*AIM 1*: List every paper that the dataset preparation text below names, with its authors and year as the text gives them.
*AIM 2*:
Answer these questions from the dataset preparation text below:
(a) On how many datasets does the writer want to run the RecBole algorithms?
(b) In which framework did the first two papers publish their code?
(c) On what are all three papers aligned?

# Dataset preparation
Background: I'd like to run the RecBole algorithms in a session-based task on 4 datasets, and compare results to what's published in the following papers:
- Evaluation of Session-based Recommendation Algorithms, Ludewig et al 2018
- Empirical Analysis of Session-Based Recommendation Algorithms, Ludewig et al 2020
- A survey on session-based recommender systems, Wang et al 2021

The first 2 papers have also published their code in the session-rec framework. they also have the datasets to download.
All 3 papers are aligned on the datasets: 
![img](SBRS_datasets.png)

*RECORDS PROVIDED*:
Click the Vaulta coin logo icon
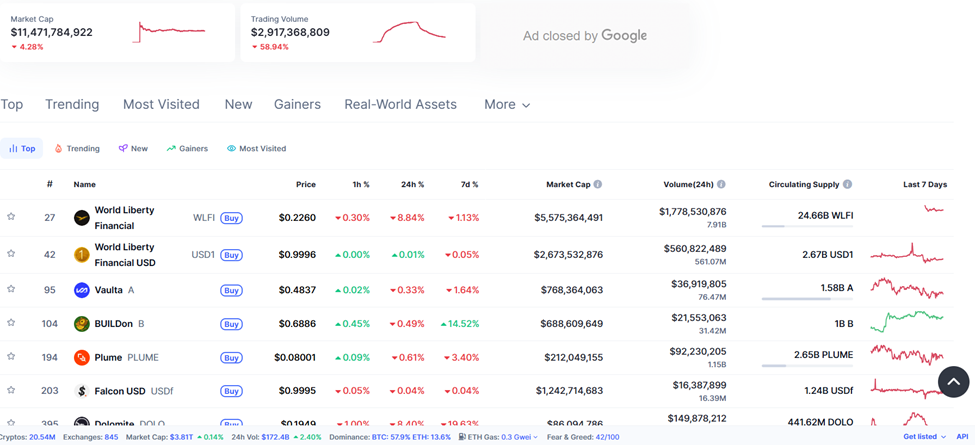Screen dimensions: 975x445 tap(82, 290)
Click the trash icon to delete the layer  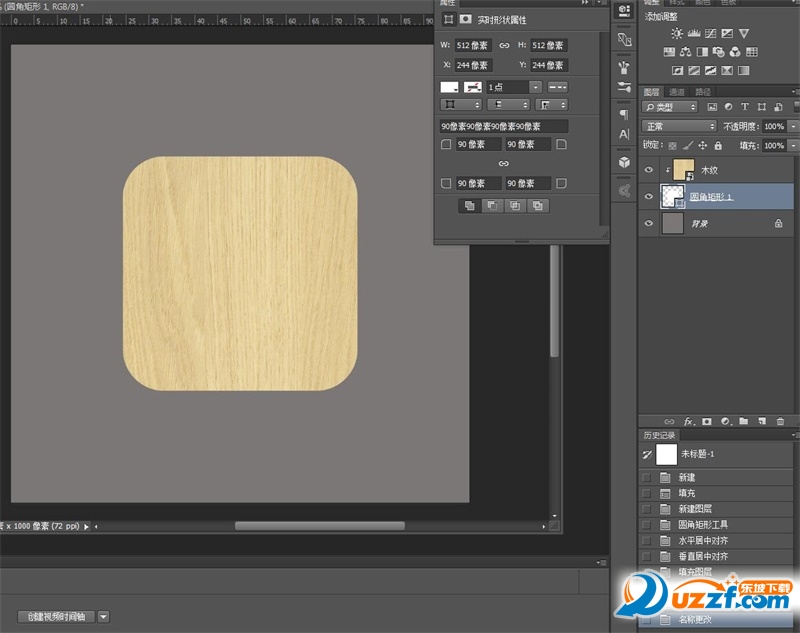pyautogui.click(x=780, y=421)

---

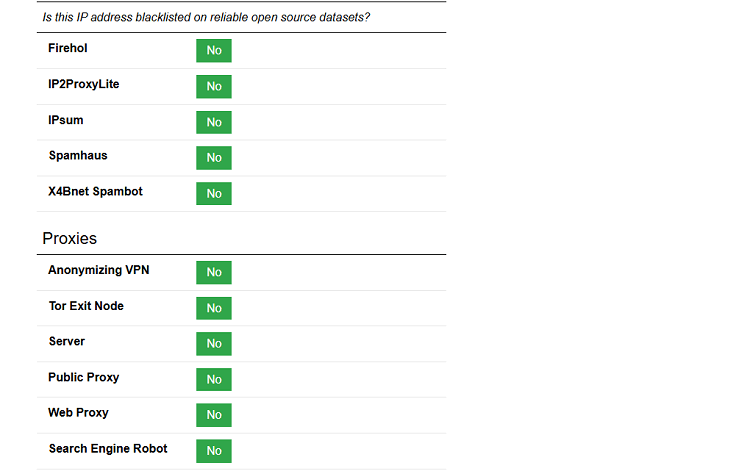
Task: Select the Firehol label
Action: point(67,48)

*TASK RESPONSE 1*:
- Evaluation of Session-based Recommendation Algorithms, Ludewig et al 2018
- Empirical Analysis of Session-Based Recommendation Algorithms, Ludewig et al 2020
- A survey on session-based recommender systems, Wang et al 2021

*TASK RESPONSE 2*:
(a) 4 datasets
(b) The session-rec framework
(c) The datasets